# GIVEN REQUEST:
Rewrite the lines from the one containing "This screenshot has width=840, height=755." through the one containing "will [88, 433].", inclusive, with "dropdown" changed to "drop-down menu" and nothing else altered.

---------- TASK INPUTS

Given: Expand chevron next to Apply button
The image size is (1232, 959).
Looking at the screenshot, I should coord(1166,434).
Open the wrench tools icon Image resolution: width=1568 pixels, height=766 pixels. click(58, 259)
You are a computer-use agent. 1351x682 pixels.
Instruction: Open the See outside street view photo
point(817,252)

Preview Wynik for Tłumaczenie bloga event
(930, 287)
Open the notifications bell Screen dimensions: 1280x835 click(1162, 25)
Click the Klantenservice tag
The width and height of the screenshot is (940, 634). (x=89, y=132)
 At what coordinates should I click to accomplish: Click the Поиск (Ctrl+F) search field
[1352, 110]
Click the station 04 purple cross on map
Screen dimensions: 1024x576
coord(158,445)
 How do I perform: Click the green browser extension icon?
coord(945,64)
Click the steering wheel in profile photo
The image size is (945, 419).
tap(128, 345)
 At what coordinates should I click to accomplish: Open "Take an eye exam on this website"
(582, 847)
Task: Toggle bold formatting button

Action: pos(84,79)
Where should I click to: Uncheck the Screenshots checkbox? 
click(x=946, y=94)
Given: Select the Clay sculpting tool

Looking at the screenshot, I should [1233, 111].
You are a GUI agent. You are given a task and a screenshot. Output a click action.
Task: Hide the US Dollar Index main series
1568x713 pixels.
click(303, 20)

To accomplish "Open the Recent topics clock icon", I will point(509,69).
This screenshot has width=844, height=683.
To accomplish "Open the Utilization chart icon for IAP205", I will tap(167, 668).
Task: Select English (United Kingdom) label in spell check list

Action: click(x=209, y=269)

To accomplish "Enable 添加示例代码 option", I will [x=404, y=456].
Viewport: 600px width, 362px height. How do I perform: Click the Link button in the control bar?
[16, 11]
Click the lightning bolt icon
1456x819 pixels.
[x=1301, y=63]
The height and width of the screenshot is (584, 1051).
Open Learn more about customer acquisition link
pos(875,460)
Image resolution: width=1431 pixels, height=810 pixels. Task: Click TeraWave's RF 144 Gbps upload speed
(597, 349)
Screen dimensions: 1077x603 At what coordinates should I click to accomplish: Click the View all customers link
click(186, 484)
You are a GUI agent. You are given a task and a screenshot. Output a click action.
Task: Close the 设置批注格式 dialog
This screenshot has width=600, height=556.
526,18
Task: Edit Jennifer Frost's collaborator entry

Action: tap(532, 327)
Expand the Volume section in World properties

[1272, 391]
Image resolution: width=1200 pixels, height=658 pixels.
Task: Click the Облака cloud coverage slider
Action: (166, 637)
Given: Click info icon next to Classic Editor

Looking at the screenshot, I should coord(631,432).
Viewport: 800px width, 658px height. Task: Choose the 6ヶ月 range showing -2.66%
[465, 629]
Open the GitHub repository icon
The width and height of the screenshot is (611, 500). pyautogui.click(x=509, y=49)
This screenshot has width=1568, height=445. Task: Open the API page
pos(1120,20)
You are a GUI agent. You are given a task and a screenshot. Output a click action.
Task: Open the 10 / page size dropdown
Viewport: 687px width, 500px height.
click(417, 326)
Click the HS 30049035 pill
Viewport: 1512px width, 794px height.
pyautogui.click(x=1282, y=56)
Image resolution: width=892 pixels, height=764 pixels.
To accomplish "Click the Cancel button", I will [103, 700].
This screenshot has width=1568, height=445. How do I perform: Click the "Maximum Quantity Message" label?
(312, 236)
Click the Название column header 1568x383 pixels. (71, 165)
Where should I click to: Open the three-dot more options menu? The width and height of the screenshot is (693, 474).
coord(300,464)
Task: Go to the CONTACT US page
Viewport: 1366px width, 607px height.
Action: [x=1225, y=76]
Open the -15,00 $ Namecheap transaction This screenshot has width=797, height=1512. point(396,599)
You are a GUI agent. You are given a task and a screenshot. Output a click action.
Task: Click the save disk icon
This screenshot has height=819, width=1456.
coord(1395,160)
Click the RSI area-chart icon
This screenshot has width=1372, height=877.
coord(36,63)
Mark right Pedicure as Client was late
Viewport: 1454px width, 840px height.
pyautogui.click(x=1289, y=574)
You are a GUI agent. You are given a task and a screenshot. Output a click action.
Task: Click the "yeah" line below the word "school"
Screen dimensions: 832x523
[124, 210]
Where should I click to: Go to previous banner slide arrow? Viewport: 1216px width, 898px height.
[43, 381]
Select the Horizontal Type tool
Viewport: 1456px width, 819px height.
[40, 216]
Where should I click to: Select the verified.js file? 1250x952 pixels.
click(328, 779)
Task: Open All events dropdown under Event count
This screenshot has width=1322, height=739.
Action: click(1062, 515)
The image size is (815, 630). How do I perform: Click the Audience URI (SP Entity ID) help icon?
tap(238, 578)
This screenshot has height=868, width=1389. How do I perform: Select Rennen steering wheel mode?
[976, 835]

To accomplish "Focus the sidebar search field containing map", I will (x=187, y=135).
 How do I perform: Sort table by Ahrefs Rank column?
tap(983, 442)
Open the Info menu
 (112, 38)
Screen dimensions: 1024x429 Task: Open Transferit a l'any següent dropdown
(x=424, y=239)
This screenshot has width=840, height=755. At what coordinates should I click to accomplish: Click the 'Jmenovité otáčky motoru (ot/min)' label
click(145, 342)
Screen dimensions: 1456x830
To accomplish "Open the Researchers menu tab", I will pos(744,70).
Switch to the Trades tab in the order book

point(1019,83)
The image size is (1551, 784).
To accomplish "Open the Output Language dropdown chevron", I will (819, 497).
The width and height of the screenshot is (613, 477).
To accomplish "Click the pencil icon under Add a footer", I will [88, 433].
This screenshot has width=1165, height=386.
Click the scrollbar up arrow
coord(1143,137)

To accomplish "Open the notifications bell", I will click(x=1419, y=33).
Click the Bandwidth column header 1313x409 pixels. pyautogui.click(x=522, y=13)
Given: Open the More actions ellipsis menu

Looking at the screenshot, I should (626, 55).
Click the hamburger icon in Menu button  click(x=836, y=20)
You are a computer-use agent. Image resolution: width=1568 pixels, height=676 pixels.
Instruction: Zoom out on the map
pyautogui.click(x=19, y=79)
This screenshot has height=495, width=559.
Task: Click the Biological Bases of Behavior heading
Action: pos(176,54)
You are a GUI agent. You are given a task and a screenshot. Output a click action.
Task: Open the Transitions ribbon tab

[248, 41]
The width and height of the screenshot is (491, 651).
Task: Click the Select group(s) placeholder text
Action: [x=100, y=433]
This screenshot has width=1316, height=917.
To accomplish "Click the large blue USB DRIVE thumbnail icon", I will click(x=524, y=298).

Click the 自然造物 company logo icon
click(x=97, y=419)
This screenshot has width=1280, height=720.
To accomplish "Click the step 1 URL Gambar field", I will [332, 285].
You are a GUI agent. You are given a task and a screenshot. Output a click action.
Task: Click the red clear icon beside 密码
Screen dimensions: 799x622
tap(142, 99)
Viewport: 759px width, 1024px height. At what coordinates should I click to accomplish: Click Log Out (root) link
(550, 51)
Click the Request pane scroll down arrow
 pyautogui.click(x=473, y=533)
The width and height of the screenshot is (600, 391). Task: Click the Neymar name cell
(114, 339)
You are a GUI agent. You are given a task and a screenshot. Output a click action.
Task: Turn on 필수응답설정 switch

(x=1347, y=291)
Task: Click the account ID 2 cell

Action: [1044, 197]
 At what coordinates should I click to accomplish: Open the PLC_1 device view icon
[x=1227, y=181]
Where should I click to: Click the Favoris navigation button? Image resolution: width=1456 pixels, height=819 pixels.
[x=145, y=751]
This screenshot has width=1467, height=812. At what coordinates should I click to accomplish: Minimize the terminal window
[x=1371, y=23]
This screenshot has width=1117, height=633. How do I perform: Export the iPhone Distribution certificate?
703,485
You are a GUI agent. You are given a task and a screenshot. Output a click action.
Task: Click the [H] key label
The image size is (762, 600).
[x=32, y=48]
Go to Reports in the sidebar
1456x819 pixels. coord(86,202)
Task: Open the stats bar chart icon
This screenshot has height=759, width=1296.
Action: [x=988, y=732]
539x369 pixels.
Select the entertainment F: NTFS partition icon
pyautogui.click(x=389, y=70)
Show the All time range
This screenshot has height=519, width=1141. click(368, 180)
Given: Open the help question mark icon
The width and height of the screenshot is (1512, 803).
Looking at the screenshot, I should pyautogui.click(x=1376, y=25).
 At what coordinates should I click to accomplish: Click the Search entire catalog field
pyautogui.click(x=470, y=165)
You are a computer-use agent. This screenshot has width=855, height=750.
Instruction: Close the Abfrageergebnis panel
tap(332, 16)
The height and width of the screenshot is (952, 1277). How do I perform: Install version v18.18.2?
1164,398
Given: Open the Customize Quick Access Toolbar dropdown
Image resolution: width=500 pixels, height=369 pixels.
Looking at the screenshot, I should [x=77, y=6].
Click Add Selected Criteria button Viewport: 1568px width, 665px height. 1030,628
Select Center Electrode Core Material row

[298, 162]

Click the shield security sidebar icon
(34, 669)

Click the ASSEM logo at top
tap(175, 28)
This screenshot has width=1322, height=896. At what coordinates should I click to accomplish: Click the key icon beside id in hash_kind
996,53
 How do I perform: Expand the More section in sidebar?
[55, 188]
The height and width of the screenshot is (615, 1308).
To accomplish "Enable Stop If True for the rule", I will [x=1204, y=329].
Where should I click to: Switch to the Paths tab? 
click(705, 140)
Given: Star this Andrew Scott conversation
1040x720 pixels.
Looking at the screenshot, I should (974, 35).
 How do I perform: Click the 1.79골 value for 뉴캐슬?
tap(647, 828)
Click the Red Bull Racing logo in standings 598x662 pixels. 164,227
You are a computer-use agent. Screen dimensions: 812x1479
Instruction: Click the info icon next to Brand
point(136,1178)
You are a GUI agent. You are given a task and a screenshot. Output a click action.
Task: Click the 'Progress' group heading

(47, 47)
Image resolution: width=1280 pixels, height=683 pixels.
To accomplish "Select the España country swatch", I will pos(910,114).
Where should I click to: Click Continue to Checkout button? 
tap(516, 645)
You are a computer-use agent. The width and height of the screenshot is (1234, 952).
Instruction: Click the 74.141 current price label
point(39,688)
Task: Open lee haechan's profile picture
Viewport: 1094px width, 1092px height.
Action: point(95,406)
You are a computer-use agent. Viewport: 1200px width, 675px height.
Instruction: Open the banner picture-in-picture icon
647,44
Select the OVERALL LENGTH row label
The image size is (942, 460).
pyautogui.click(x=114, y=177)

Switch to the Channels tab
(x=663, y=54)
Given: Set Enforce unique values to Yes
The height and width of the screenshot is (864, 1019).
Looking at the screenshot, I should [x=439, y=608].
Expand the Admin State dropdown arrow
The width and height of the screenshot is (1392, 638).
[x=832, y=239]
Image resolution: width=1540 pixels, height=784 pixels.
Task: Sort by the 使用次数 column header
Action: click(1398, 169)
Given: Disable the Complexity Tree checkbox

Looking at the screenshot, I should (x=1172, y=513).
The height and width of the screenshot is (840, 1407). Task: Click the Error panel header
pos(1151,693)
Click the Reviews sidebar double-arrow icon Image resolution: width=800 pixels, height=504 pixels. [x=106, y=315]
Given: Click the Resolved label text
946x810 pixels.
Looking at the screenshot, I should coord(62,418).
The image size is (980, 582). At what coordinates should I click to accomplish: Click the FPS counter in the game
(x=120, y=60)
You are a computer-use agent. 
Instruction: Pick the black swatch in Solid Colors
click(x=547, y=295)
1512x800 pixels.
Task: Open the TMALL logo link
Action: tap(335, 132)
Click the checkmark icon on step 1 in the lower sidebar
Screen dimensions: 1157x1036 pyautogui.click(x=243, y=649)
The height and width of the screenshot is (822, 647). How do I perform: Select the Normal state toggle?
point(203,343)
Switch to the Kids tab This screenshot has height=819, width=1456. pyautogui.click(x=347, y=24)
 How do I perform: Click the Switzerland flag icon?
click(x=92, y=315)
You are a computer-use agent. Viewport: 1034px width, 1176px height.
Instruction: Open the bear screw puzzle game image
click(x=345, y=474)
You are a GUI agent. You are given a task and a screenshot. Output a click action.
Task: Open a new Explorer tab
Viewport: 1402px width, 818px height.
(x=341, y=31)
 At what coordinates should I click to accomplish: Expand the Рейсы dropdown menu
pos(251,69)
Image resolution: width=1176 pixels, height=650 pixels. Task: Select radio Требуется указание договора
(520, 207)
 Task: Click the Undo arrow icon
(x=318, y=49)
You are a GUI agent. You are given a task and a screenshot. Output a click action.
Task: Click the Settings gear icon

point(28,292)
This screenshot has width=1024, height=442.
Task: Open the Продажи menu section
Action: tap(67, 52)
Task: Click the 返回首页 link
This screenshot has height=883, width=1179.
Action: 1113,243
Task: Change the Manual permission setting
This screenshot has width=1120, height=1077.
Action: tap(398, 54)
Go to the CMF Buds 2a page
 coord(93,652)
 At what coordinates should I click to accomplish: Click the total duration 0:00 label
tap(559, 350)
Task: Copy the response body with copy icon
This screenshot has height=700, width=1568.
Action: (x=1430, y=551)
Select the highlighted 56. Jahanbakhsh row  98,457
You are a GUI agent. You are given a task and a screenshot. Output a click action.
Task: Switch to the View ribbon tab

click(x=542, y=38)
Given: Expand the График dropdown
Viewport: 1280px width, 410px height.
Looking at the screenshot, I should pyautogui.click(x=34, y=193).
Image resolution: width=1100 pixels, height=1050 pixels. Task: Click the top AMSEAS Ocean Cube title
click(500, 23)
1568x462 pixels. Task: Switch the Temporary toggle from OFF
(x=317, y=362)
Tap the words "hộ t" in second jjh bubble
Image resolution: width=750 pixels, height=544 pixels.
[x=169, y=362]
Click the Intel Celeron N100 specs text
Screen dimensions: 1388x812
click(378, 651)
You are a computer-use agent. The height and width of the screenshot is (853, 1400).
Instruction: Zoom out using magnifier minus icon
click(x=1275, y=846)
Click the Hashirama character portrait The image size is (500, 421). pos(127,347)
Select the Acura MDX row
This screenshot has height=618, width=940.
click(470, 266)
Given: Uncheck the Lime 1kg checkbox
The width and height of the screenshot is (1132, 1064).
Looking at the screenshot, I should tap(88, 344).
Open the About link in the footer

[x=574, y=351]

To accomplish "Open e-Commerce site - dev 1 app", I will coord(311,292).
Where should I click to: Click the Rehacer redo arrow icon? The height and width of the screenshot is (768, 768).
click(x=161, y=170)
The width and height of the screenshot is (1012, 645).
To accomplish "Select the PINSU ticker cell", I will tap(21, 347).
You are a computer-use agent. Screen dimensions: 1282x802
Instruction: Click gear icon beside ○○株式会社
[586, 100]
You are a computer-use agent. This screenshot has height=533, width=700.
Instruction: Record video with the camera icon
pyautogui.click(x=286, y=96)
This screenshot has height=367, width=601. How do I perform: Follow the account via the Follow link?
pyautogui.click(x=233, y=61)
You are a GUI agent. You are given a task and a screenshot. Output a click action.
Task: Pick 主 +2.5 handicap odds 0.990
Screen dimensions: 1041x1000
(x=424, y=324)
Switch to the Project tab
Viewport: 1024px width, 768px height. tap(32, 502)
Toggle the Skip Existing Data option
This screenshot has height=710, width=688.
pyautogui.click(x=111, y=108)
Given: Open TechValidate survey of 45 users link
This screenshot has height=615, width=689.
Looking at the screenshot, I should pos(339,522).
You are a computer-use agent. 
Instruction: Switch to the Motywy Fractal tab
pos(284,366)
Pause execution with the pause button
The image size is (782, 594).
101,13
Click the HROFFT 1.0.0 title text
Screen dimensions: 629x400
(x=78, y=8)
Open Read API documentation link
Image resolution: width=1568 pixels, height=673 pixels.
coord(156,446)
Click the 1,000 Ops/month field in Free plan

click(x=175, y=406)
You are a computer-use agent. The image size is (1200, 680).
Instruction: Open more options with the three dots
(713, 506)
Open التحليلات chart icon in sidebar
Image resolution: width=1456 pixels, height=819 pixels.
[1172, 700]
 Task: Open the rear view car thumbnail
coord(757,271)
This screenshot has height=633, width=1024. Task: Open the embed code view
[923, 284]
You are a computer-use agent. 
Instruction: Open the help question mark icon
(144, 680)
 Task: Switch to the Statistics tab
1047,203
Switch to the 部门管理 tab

--------------------

# EXERCISE RESULT:
This screenshot has width=840, height=755. At what coordinates should I click to accomplish: Click the 'Jmenovité otáčky motoru (ot/min)' label
click(145, 342)
Screen dimensions: 1456x830
To accomplish "Open the Researchers menu tab", I will pos(744,70).
Switch to the Trades tab in the order book

point(1019,83)
The image size is (1551, 784).
To accomplish "Open the Output Language drop-down menu chevron", I will (819, 497).
The width and height of the screenshot is (613, 477).
To accomplish "Click the pencil icon under Add a footer", I will [88, 433].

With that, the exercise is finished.